• _DATA TO PROCESS_:
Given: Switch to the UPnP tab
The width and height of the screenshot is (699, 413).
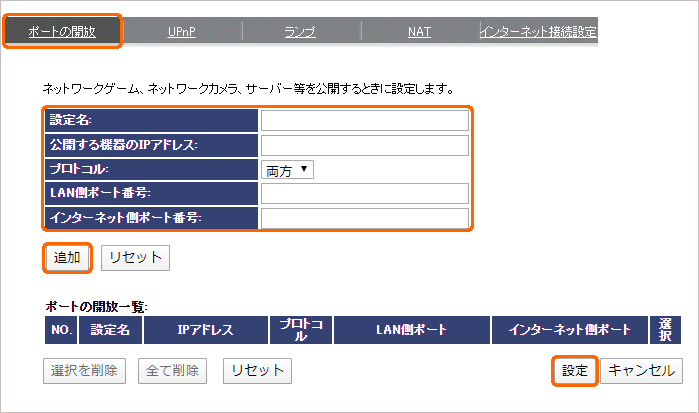Looking at the screenshot, I should tap(181, 31).
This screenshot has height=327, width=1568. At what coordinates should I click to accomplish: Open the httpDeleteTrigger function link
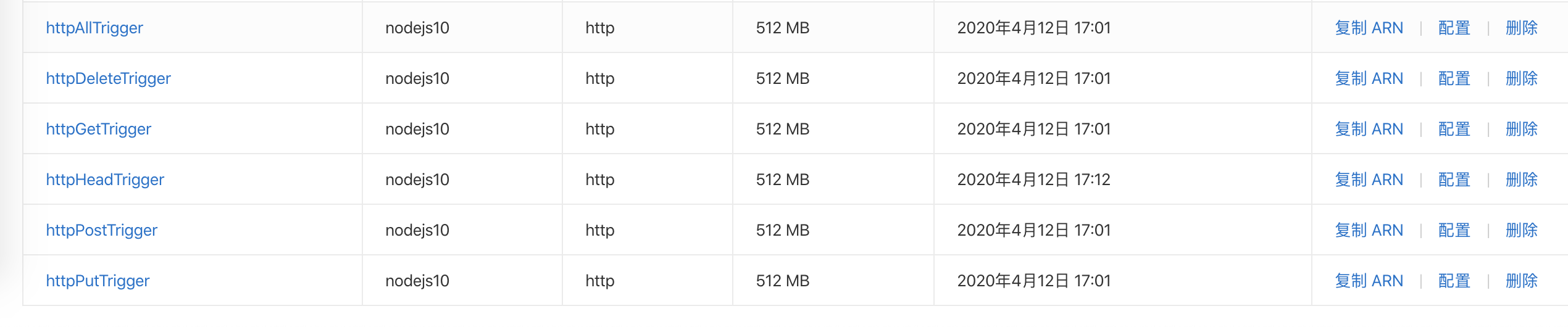point(108,78)
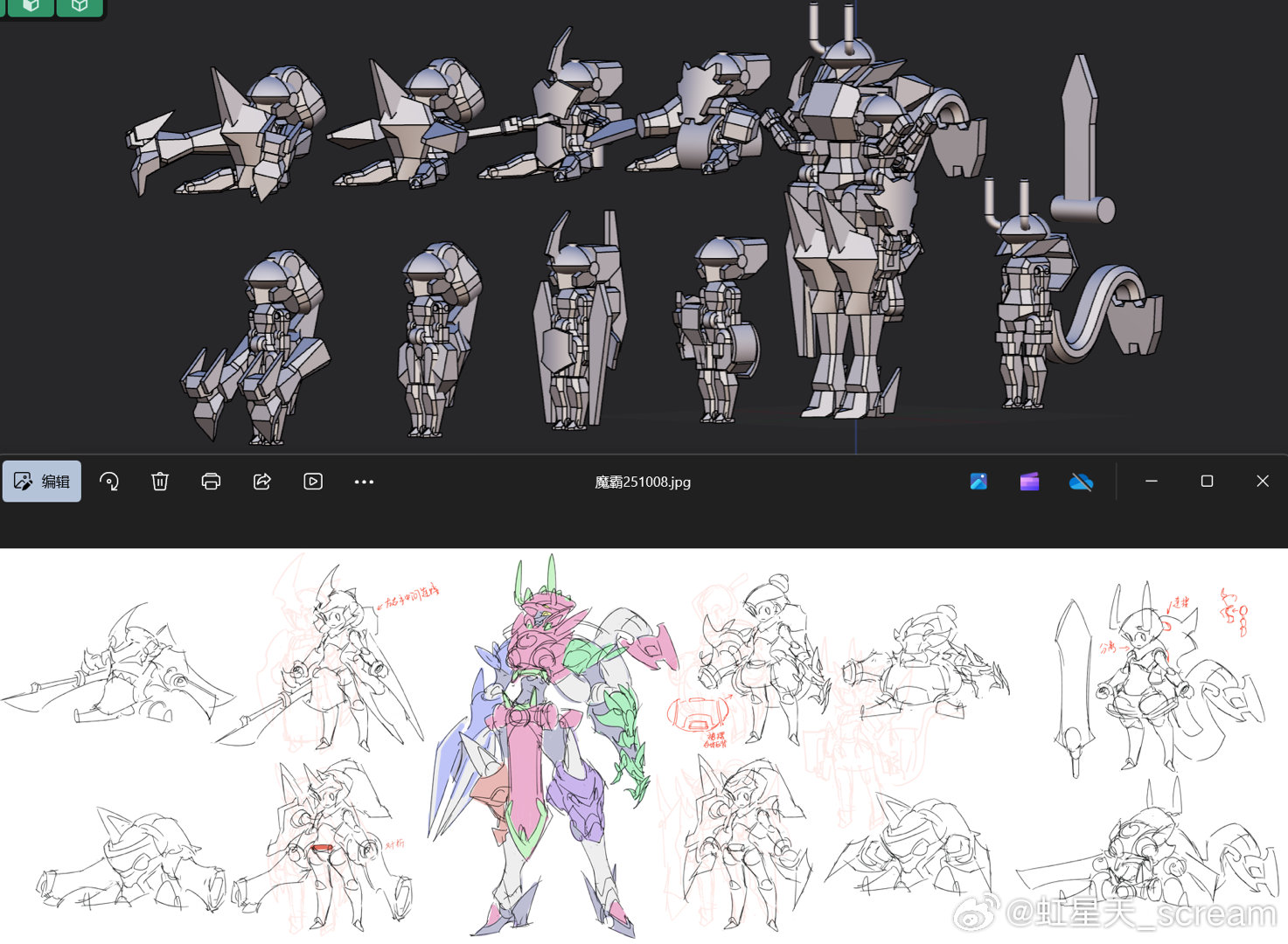Image resolution: width=1288 pixels, height=944 pixels.
Task: Close the photo viewer window
Action: 1262,482
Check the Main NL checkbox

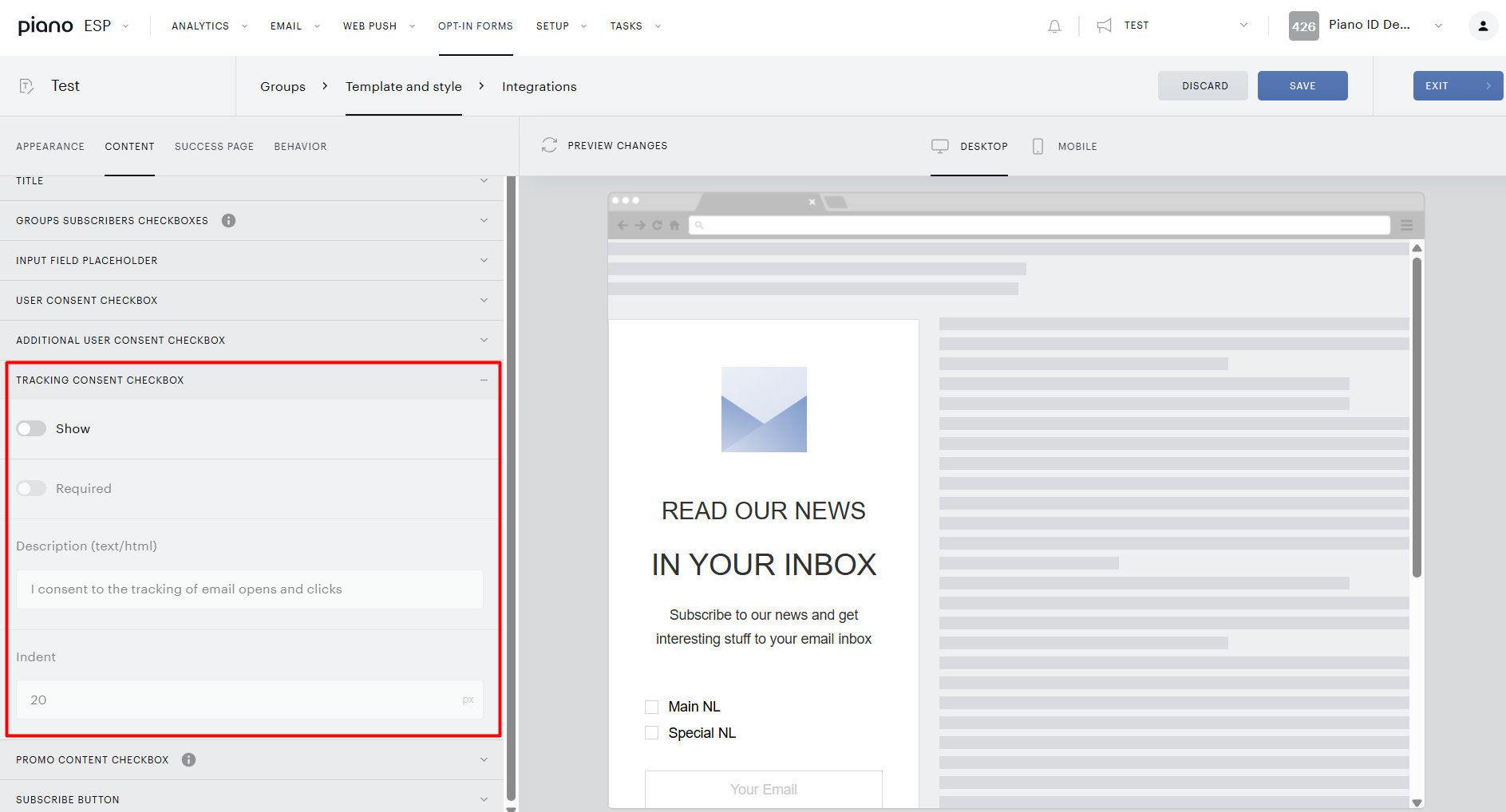(x=651, y=707)

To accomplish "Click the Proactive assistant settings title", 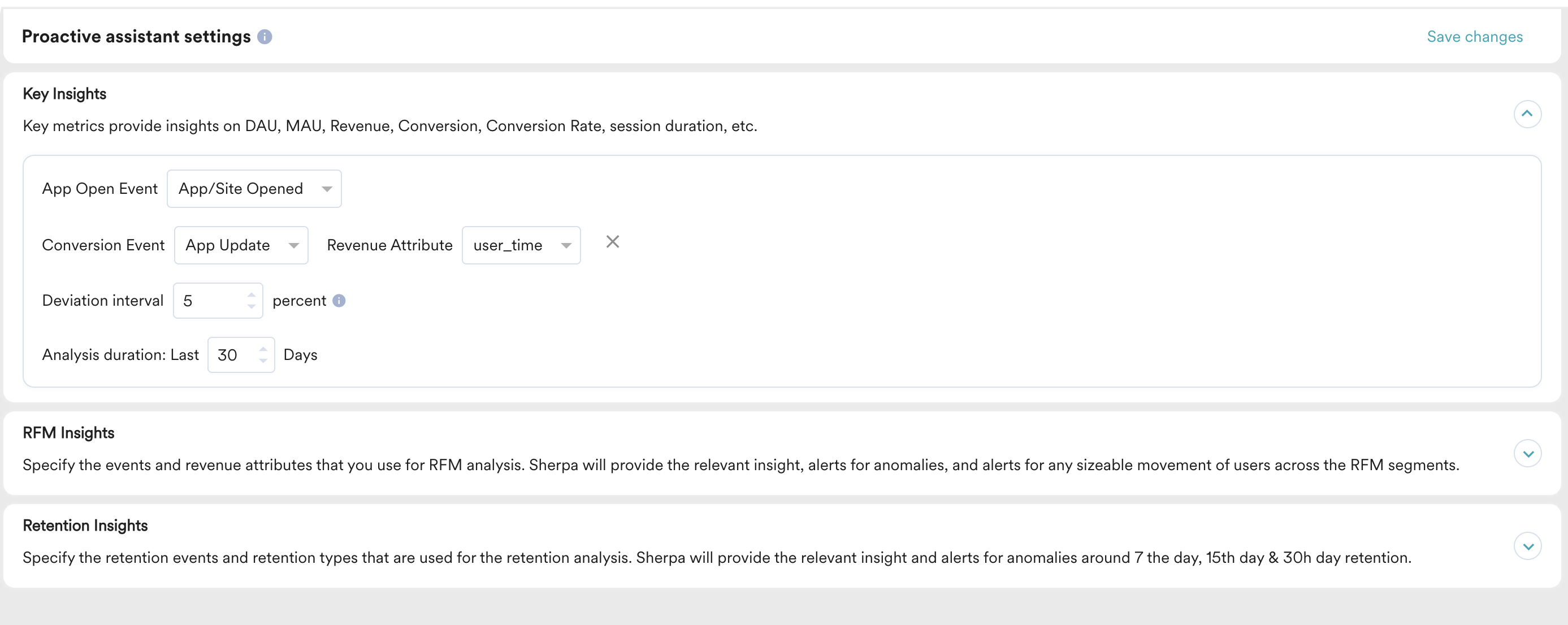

• _TASK DETAILS_:
Send back the data above word for word, with the pictures left out.

• _ANSWER TO THIS PROBLEM_:
Given: Switch to the UPnP tab
The width and height of the screenshot is (699, 413).
Looking at the screenshot, I should tap(181, 31).
This screenshot has height=327, width=1568. At what coordinates should I click to accomplish: Open the httpDeleteTrigger function link
point(108,78)
Image resolution: width=1288 pixels, height=944 pixels.
Task: Close the photo viewer window
Action: 1262,482
Check the Main NL checkbox

(x=651, y=707)

To accomplish "Click the Proactive assistant settings title", 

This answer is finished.